When Liam O'Brien was a toddler, he experienced a sudden seizure—his head jerked and quickly dropped, his parents recall. They took Liam to his pediatrician, who told them to monitor him. Subsequently, Liam exhibited a series of unusual movements: His body would become rigid, an arm or a leg would shoot out, and his head would drop. His mother called a neurologist.

The neurologist suspected Liam had seizures, which was confirmed by a subsequent electroencephalogram (EEG) revealing abnormal electrical activity in his brain. Over the next few years Liam's seizures worsened and were not well controlled by antiepileptic drugs (AEDs). He was diagnosed with symptomatic generalized epilepsy, a type of epilepsy similar to Lennox-Gastaut syndrome, with symptoms such as seizures that are difficult to treat, cognitive and developmental delays, and cerebral palsy.

Maya Adache experienced her first seizure at just 6 months old. Initially it was diagnosed as febrile, which some babies experience when they run a fever. But Maya's seizures continued unabated-often as many as 15 times a day. After multiple tests, she was diagnosed at age 8 with Dravet syndrome, a severe form of epilepsy that typically begins in infancy. Symptoms include frequent, prolonged seizures often triggered by high body temperature (hyperthermia), as well as developmental delay, speech impairment, ataxia, sleep disturbances, and other health problems.

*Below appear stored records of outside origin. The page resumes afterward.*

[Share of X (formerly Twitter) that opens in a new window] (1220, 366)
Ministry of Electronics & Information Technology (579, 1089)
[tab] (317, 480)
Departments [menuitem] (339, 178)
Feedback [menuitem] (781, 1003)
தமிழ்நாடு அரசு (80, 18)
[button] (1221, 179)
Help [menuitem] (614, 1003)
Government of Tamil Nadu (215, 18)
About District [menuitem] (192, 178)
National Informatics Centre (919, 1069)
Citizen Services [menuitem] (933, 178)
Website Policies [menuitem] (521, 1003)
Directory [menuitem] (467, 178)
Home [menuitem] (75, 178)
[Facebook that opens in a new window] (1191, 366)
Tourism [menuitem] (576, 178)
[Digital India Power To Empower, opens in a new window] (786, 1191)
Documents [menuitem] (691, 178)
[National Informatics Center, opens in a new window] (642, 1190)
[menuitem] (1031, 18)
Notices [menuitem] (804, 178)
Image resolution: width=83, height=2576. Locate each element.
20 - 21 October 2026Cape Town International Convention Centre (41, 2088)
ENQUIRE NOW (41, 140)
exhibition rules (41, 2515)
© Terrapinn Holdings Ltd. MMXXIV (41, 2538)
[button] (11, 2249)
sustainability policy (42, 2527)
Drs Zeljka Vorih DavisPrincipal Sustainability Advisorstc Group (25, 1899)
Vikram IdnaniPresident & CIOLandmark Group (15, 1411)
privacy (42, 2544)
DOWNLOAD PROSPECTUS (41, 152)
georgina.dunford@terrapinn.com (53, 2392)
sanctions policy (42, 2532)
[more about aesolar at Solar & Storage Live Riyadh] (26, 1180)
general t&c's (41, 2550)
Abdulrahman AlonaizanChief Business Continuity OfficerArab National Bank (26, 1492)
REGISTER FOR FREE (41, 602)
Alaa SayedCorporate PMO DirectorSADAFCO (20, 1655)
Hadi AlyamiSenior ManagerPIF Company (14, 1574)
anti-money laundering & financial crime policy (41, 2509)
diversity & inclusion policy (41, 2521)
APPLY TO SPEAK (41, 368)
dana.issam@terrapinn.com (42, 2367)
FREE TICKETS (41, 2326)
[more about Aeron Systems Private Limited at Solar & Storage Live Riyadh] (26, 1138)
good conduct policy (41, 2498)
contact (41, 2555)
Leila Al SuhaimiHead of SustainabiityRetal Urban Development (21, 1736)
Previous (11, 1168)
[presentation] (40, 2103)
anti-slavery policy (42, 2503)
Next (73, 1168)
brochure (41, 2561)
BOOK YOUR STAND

Both Maya and Liam have intractable forms of epilepsy—seizures that are difficult to control using current AEDs. Each tried many different medications. Maya had a right temporal and frontal lobectomy to remove the areas of her brain causing the seizures. But for both children none of the treatments worked.

Trials to the Rescue

After four or five years of unsuccessful efforts to stop their seizures, the children's neurologists suggested Liam and Maya enroll in trials of Epidiolex, a formulation of cannabidiol (CBD)—a type of cannabinoid extracted from marijuana plants—manufactured by GW Pharmaceuticals.

The families were eager to enroll their children. By then, Liam was having 50 to 60 seizures a day. Some were drop seizures, meaning he could fall at any moment and had to wear a helmet to prevent injury. He also could not speak or count.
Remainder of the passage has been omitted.